La materia, hasta ese momento, es un punto de densidad infinita, que en
un momento dado "explota" generando la expansión de la materia en todas
las direcciones y creando lo que conocemos como nuestro Universo.
Inmediatamente
después del momento de la "explosión", cada partícula de materia
comenzó a alejarse muy rápidamente una de otra, de la misma manera que
al inflar un globo éste va ocupando más espacio expandiendo su
superficie. Los físicos teóricos han logrado reconstruir esta cronología
de los hechos a partir de un 1/100 de segundo después del Big Bang. La
materia lanzada en todas las direcciones por la explosión primordial
está constituida exclusivamente por partículas elementales: Electrones,
Positrones, Mesones, Bariones, Neutrinos, Fotones y un largo etcétera
hasta más de 89 partículas conocidas hoy en día.
En 1948 el
físico ruso nacionalizado estadounidense George Gamow modificó la teoría
de Lemaître del núcleo primordial. Gamow planteó que el Universo se
creó en una explosión gigantesca y que los diversos elementos que hoy se
observan se produjeron durante los primeros minutos después de la Gran
Explosión o Big Bang, cuando la temperatura extremadamente alta y la
densidad del Universo fusionaron partículas subatómicas en los elementos
químicos.
Cálculos más recientes indican que el hidrógeno y el
helio habrían sido los productos primarios del Big Bang, y los elementos
más pesados se produjeron más tarde, dentro de las estrellas. Sin
embargo, la teoría de Gamow proporciona una base para la comprensión de
los primeros estadios del Universo y su posterior evolución. A causa de
su elevadísima densidad, la materia existente en los primeros momentos
del Universo se expandió con rapidez. Al expandirse, el helio y el
hidrógeno se enfriaron y se condensaron en estrellas y en galaxias. Esto
explica la expansión del Universo y la base física de la ley de Hubble.
Según
se expandía el Universo, la radiación residual del Big Bang continuó
enfriándose, hasta llegar a una temperatura de unos 3 K (-270 °C). Estos
vestigios de radiación de fondo de microondas fueron detectados por los
radioastrónomos en 1965, proporcionando así lo que la mayoría de los
astrónomos consideran la confirmación de la teoría del Big Bang.
Uno
de los grandes problemas científicos sin resolver en el modelo del
Universo en expansión es si el Universo es abierto o cerrado (esto es,
si se expandirá indefinidamente o se volverá a contraer).

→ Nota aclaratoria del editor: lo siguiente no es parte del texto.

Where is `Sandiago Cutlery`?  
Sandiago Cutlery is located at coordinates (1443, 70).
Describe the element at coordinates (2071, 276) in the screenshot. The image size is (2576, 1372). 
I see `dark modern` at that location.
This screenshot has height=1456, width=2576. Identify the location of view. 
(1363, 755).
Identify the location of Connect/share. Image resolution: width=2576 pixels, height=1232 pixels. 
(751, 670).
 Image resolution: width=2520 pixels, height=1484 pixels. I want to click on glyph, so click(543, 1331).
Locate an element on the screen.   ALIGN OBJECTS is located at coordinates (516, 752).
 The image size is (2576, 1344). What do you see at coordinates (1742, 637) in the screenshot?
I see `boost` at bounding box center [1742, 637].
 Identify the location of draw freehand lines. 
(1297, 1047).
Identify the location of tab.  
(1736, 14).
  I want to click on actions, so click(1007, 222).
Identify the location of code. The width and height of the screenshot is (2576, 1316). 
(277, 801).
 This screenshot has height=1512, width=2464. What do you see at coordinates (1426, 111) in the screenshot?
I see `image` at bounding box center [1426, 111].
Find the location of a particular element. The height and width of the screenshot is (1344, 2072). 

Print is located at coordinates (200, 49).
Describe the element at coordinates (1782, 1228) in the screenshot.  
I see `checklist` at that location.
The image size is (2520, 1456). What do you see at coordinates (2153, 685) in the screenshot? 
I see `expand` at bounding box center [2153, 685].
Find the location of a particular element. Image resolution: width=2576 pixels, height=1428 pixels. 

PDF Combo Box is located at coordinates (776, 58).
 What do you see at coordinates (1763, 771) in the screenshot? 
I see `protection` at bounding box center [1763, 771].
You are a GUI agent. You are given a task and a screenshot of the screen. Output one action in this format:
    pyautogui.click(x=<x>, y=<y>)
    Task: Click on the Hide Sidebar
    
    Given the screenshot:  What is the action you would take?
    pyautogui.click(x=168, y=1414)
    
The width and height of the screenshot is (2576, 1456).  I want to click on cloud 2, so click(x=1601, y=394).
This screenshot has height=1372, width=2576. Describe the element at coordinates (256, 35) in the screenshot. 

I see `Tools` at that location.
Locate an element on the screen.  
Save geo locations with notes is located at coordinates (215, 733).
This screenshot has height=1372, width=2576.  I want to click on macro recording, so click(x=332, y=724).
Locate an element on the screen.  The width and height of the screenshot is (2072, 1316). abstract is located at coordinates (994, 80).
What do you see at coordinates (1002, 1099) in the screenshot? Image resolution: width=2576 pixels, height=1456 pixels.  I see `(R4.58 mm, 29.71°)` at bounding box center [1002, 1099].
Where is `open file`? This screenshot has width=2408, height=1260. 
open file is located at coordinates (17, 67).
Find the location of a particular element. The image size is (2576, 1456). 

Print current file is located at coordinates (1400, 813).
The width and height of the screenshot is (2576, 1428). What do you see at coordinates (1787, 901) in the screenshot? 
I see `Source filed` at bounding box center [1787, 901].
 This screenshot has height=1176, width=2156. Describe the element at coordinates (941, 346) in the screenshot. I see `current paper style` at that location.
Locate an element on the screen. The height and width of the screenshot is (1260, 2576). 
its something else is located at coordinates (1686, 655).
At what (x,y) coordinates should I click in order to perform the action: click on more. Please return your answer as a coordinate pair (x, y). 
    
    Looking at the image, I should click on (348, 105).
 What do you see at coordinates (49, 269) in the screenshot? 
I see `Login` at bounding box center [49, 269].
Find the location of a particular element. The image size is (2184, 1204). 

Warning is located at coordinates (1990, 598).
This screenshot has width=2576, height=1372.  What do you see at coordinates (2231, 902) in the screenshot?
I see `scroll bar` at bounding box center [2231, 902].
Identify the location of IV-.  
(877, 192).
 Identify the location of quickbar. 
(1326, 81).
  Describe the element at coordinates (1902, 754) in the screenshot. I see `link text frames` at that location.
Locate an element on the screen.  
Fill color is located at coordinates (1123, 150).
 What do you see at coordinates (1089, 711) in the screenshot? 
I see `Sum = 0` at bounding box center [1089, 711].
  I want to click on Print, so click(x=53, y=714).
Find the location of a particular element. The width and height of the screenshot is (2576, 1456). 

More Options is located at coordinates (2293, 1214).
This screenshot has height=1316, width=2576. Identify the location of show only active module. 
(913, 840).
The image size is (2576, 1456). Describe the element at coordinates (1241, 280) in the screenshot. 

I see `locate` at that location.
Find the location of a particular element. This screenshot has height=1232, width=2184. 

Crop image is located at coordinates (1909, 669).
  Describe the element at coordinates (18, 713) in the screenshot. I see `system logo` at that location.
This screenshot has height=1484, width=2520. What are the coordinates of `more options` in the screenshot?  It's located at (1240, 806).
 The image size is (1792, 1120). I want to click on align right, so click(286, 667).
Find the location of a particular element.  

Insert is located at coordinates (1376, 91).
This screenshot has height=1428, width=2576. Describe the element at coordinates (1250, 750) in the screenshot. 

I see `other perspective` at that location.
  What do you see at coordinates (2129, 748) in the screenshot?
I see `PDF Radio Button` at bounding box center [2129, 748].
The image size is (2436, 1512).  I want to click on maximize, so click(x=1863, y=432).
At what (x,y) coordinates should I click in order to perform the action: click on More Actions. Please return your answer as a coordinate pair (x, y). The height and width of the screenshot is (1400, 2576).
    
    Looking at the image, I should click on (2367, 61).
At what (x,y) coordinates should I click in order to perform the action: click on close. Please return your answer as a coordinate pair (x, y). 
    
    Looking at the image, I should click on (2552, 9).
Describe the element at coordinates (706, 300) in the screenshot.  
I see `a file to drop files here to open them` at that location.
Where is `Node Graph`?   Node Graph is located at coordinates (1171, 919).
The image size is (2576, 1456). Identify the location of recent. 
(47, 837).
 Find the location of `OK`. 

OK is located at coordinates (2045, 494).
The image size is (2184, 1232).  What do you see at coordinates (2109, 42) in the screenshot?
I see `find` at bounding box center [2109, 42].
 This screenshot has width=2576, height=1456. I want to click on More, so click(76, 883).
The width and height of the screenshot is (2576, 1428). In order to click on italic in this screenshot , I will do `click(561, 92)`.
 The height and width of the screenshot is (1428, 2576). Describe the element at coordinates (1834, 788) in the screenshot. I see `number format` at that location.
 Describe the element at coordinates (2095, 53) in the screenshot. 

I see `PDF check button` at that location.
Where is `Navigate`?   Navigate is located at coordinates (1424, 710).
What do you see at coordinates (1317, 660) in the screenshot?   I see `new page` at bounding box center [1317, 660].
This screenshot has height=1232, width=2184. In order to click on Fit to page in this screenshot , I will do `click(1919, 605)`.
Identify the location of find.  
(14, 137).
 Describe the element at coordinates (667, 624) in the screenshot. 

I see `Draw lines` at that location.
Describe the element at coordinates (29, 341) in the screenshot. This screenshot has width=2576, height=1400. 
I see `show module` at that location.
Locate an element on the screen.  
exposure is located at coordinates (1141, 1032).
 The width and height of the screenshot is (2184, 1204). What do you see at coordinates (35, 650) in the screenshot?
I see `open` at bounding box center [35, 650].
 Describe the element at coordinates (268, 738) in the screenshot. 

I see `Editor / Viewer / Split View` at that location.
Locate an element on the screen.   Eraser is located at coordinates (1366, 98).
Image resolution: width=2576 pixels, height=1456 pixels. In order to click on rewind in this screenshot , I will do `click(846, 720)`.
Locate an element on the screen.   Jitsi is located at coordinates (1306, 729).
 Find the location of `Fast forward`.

Un intento de resolver este problema es determinar si la densidad
media de la materia en el Universo es mayor que el valor crítico en el
modelo de Friedmann. La masa de una galaxia se puede medir observando el
movimiento de sus estrellas; multiplicando la masa de cada galaxia por
el número de galaxias se ve que la densidad es sólo del 5 al 10% del
valor crítico. La masa de un cúmulo de galaxias se puede determinar de
forma análoga, midiendo el movimiento de las galaxias que contiene. Al
multiplicar esta masa por el número de cúmulos de galaxias se obtiene
una densidad mucho mayor, que se aproxima al límite crítico que
indicaría que el Universo está cerrado.
La diferencia entre estos
dos métodos sugiere la presencia de materia invisible, la llamada
materia oscura, dentro de cada cúmulo pero fuera de las galaxias
visibles. Hasta que se comprenda el fenómeno de la masa oculta, este
método de determinar el destino del Universo será poco convincente.
Muchos
de los trabajos habituales en cosmología teórica se centran en
desarrollar una mejor comprensión de los procesos que deben haber dado
lugar al Big Bang. La teoría inflacionaria, formulada en la década de
1980, resuelve dificultades importantes en el planteamiento original de
Gamow al incorporar avances recientes en la física de las partículas
elementales. Estas teorías también han conducido a especulaciones tan
osadas como la posibilidad de una infinidad de universos producidos de
acuerdo con el modelo inflacionario.
Sin embargo, la mayoría de
los cosmólogos se preocupa más de localizar el paradero de la materia
oscura, mientras que una minoría, encabezada por el sueco Hannes Alfvén,
premio Nobel de Física, mantienen la idea de que no sólo la gravedad
sino también los fenómenos del plasma, tienen la clave para comprender
la estructura y la evolución del Universo.